begin

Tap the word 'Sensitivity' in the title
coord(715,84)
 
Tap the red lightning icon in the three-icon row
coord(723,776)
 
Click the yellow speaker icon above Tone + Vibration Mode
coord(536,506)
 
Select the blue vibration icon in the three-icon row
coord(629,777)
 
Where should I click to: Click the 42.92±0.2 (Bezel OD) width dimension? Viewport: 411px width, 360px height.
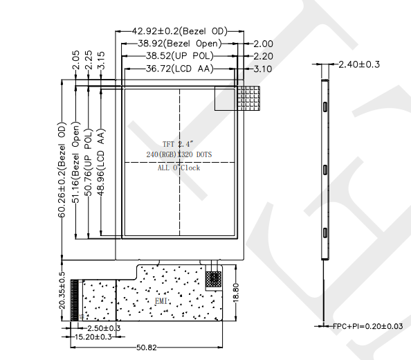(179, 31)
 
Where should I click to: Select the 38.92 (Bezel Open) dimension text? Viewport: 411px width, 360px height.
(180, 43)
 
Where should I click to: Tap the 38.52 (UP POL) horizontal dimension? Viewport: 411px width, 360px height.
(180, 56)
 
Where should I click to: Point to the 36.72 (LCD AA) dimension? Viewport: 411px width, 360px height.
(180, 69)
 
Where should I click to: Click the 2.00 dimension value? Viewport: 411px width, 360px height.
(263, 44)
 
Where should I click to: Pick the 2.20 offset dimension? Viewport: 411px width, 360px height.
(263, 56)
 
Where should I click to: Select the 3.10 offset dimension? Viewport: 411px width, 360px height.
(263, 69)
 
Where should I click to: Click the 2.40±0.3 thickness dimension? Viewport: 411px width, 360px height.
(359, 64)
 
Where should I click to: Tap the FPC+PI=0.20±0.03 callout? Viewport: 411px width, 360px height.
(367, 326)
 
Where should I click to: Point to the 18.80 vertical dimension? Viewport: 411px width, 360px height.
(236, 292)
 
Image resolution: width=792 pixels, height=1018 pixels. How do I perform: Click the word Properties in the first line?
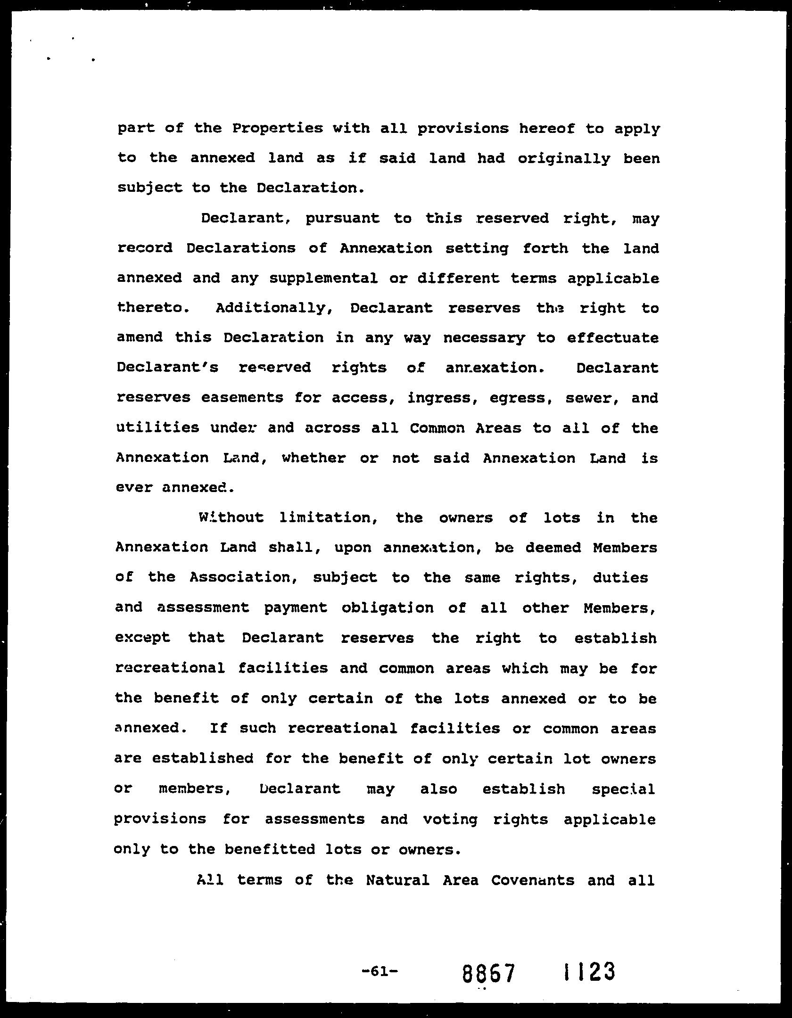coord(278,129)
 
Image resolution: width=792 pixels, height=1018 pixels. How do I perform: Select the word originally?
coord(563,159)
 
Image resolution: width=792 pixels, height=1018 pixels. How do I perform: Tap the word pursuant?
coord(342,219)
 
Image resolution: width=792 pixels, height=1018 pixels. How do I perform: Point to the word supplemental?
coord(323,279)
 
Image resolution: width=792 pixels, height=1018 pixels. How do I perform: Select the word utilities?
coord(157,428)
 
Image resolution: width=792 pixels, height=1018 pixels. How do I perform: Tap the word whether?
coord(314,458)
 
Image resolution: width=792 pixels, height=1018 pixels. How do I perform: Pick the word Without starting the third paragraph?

end

> Instruction: Render every line of the items above as a JSON list of strings, one string per line, with blank lines dropped and the pictures left out.

> In response:
[
  "Tap the word 'Sensitivity' in the title",
  "coord(715,84)",
  "Tap the red lightning icon in the three-icon row",
  "coord(723,776)",
  "Click the yellow speaker icon above Tone + Vibration Mode",
  "coord(536,506)",
  "Select the blue vibration icon in the three-icon row",
  "coord(629,777)",
  "Where should I click to: Click the 42.92±0.2 (Bezel OD) width dimension? Viewport: 411px width, 360px height.",
  "(179, 31)",
  "Where should I click to: Select the 38.92 (Bezel Open) dimension text? Viewport: 411px width, 360px height.",
  "(180, 43)",
  "Where should I click to: Tap the 38.52 (UP POL) horizontal dimension? Viewport: 411px width, 360px height.",
  "(180, 56)",
  "Where should I click to: Point to the 36.72 (LCD AA) dimension? Viewport: 411px width, 360px height.",
  "(180, 69)",
  "Where should I click to: Click the 2.00 dimension value? Viewport: 411px width, 360px height.",
  "(263, 44)",
  "Where should I click to: Pick the 2.20 offset dimension? Viewport: 411px width, 360px height.",
  "(263, 56)",
  "Where should I click to: Select the 3.10 offset dimension? Viewport: 411px width, 360px height.",
  "(263, 69)",
  "Where should I click to: Click the 2.40±0.3 thickness dimension? Viewport: 411px width, 360px height.",
  "(359, 64)",
  "Where should I click to: Tap the FPC+PI=0.20±0.03 callout? Viewport: 411px width, 360px height.",
  "(367, 326)",
  "Where should I click to: Point to the 18.80 vertical dimension? Viewport: 411px width, 360px height.",
  "(236, 292)",
  "Image resolution: width=792 pixels, height=1018 pixels. How do I perform: Click the word Properties in the first line?",
  "coord(278,129)",
  "Image resolution: width=792 pixels, height=1018 pixels. How do I perform: Select the word originally?",
  "coord(563,159)",
  "Image resolution: width=792 pixels, height=1018 pixels. How do I perform: Tap the word pursuant?",
  "coord(342,219)",
  "Image resolution: width=792 pixels, height=1018 pixels. How do I perform: Point to the word supplemental?",
  "coord(323,279)",
  "Image resolution: width=792 pixels, height=1018 pixels. How do I perform: Select the word utilities?",
  "coord(157,428)",
  "Image resolution: width=792 pixels, height=1018 pixels. How do I perform: Tap the word whether?",
  "coord(314,458)",
  "Image resolution: width=792 pixels, height=1018 pixels. How do I perform: Pick the word Without starting the third paragraph?"
]